*** Opening INPUT MATERIAL ***
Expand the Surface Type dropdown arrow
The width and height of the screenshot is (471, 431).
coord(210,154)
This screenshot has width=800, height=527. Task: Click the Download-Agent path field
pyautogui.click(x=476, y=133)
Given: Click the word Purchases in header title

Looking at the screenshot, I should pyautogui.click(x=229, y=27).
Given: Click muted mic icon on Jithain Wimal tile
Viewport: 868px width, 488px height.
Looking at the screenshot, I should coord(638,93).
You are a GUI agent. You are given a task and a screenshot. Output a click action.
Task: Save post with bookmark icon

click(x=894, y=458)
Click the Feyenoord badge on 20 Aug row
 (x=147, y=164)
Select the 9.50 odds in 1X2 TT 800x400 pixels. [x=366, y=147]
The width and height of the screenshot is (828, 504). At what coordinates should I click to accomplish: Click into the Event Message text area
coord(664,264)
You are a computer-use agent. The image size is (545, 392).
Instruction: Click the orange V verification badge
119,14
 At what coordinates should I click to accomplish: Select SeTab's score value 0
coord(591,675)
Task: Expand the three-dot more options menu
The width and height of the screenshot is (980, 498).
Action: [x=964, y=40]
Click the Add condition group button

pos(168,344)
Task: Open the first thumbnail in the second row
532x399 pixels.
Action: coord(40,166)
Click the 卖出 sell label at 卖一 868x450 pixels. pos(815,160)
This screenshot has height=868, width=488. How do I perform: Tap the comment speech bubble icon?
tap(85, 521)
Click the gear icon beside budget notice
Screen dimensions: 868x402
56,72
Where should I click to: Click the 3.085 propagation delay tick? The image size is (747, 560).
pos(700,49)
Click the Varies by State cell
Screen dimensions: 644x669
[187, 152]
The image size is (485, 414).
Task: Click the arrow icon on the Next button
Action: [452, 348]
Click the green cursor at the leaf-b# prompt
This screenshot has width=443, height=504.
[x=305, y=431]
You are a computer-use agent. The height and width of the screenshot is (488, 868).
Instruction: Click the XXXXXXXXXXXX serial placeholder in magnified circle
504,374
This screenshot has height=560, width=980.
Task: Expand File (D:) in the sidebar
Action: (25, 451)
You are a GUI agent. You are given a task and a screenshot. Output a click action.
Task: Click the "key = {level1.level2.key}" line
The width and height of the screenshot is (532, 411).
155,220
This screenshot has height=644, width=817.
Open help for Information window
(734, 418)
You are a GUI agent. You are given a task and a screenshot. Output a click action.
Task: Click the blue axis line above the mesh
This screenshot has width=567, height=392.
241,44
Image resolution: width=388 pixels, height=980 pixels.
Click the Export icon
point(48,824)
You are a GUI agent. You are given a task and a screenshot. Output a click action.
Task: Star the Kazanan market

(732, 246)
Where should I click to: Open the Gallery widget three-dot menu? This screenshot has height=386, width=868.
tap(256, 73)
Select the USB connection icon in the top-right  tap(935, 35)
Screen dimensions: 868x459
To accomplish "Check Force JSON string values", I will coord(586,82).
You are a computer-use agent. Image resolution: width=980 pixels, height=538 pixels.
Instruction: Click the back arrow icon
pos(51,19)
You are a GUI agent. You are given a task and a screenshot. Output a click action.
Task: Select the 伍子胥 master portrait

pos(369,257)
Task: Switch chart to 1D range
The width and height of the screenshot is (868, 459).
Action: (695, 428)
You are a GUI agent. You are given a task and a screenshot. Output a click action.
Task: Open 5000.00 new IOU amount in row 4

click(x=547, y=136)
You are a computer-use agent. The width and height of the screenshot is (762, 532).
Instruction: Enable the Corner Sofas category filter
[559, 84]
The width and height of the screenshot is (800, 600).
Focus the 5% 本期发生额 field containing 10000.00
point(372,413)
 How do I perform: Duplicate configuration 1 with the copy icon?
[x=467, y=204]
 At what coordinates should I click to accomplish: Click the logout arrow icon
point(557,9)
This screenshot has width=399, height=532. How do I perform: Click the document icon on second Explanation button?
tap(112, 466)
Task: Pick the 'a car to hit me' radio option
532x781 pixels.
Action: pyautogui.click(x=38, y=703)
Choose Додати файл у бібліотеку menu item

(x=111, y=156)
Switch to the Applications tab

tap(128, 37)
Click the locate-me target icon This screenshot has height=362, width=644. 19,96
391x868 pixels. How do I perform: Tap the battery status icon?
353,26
*** Closing INPUT MATERIAL ***
== WHAT TO PRODUCE ==
Please print out every record exactly as it is written.

== TASK RESPONSE ==
Expand the Surface Type dropdown arrow
The width and height of the screenshot is (471, 431).
coord(210,154)
This screenshot has width=800, height=527. Task: Click the Download-Agent path field
pyautogui.click(x=476, y=133)
Given: Click the word Purchases in header title

Looking at the screenshot, I should pyautogui.click(x=229, y=27).
Given: Click muted mic icon on Jithain Wimal tile
Viewport: 868px width, 488px height.
Looking at the screenshot, I should coord(638,93).
You are a GUI agent. You are given a task and a screenshot. Output a click action.
Task: Save post with bookmark icon

click(x=894, y=458)
Click the Feyenoord badge on 20 Aug row
 (x=147, y=164)
Select the 9.50 odds in 1X2 TT 800x400 pixels. [x=366, y=147]
The width and height of the screenshot is (828, 504). At what coordinates should I click to accomplish: Click into the Event Message text area
coord(664,264)
You are a computer-use agent. The image size is (545, 392).
Instruction: Click the orange V verification badge
119,14
 At what coordinates should I click to accomplish: Select SeTab's score value 0
coord(591,675)
Task: Expand the three-dot more options menu
The width and height of the screenshot is (980, 498).
Action: [x=964, y=40]
Click the Add condition group button

pos(168,344)
Task: Open the first thumbnail in the second row
532x399 pixels.
Action: coord(40,166)
Click the 卖出 sell label at 卖一 868x450 pixels. pos(815,160)
This screenshot has height=868, width=488. How do I perform: Tap the comment speech bubble icon?
tap(85, 521)
Click the gear icon beside budget notice
Screen dimensions: 868x402
56,72
Where should I click to: Click the 3.085 propagation delay tick? The image size is (747, 560).
pos(700,49)
Click the Varies by State cell
Screen dimensions: 644x669
[187, 152]
The image size is (485, 414).
Task: Click the arrow icon on the Next button
Action: [452, 348]
Click the green cursor at the leaf-b# prompt
This screenshot has width=443, height=504.
[x=305, y=431]
You are a computer-use agent. The height and width of the screenshot is (488, 868).
Instruction: Click the XXXXXXXXXXXX serial placeholder in magnified circle
504,374
This screenshot has height=560, width=980.
Task: Expand File (D:) in the sidebar
Action: (25, 451)
You are a GUI agent. You are given a task and a screenshot. Output a click action.
Task: Click the "key = {level1.level2.key}" line
The width and height of the screenshot is (532, 411).
155,220
This screenshot has height=644, width=817.
Open help for Information window
(734, 418)
You are a GUI agent. You are given a task and a screenshot. Output a click action.
Task: Click the blue axis line above the mesh
This screenshot has width=567, height=392.
241,44
Image resolution: width=388 pixels, height=980 pixels.
Click the Export icon
point(48,824)
You are a GUI agent. You are given a task and a screenshot. Output a click action.
Task: Star the Kazanan market

(732, 246)
Where should I click to: Open the Gallery widget three-dot menu? This screenshot has height=386, width=868.
tap(256, 73)
Select the USB connection icon in the top-right  tap(935, 35)
Screen dimensions: 868x459
To accomplish "Check Force JSON string values", I will coord(586,82).
You are a computer-use agent. Image resolution: width=980 pixels, height=538 pixels.
Instruction: Click the back arrow icon
pos(51,19)
You are a GUI agent. You are given a task and a screenshot. Output a click action.
Task: Select the 伍子胥 master portrait

pos(369,257)
Task: Switch chart to 1D range
The width and height of the screenshot is (868, 459).
Action: (695, 428)
You are a GUI agent. You are given a task and a screenshot. Output a click action.
Task: Open 5000.00 new IOU amount in row 4

click(x=547, y=136)
You are a computer-use agent. The width and height of the screenshot is (762, 532).
Instruction: Enable the Corner Sofas category filter
[559, 84]
The width and height of the screenshot is (800, 600).
Focus the 5% 本期发生额 field containing 10000.00
point(372,413)
 How do I perform: Duplicate configuration 1 with the copy icon?
[x=467, y=204]
 At what coordinates should I click to accomplish: Click the logout arrow icon
point(557,9)
This screenshot has width=399, height=532. How do I perform: Click the document icon on second Explanation button?
tap(112, 466)
Task: Pick the 'a car to hit me' radio option
532x781 pixels.
Action: pyautogui.click(x=38, y=703)
Choose Додати файл у бібліотеку menu item

(x=111, y=156)
Switch to the Applications tab

tap(128, 37)
Click the locate-me target icon This screenshot has height=362, width=644. 19,96
391x868 pixels. How do I perform: Tap the battery status icon?
353,26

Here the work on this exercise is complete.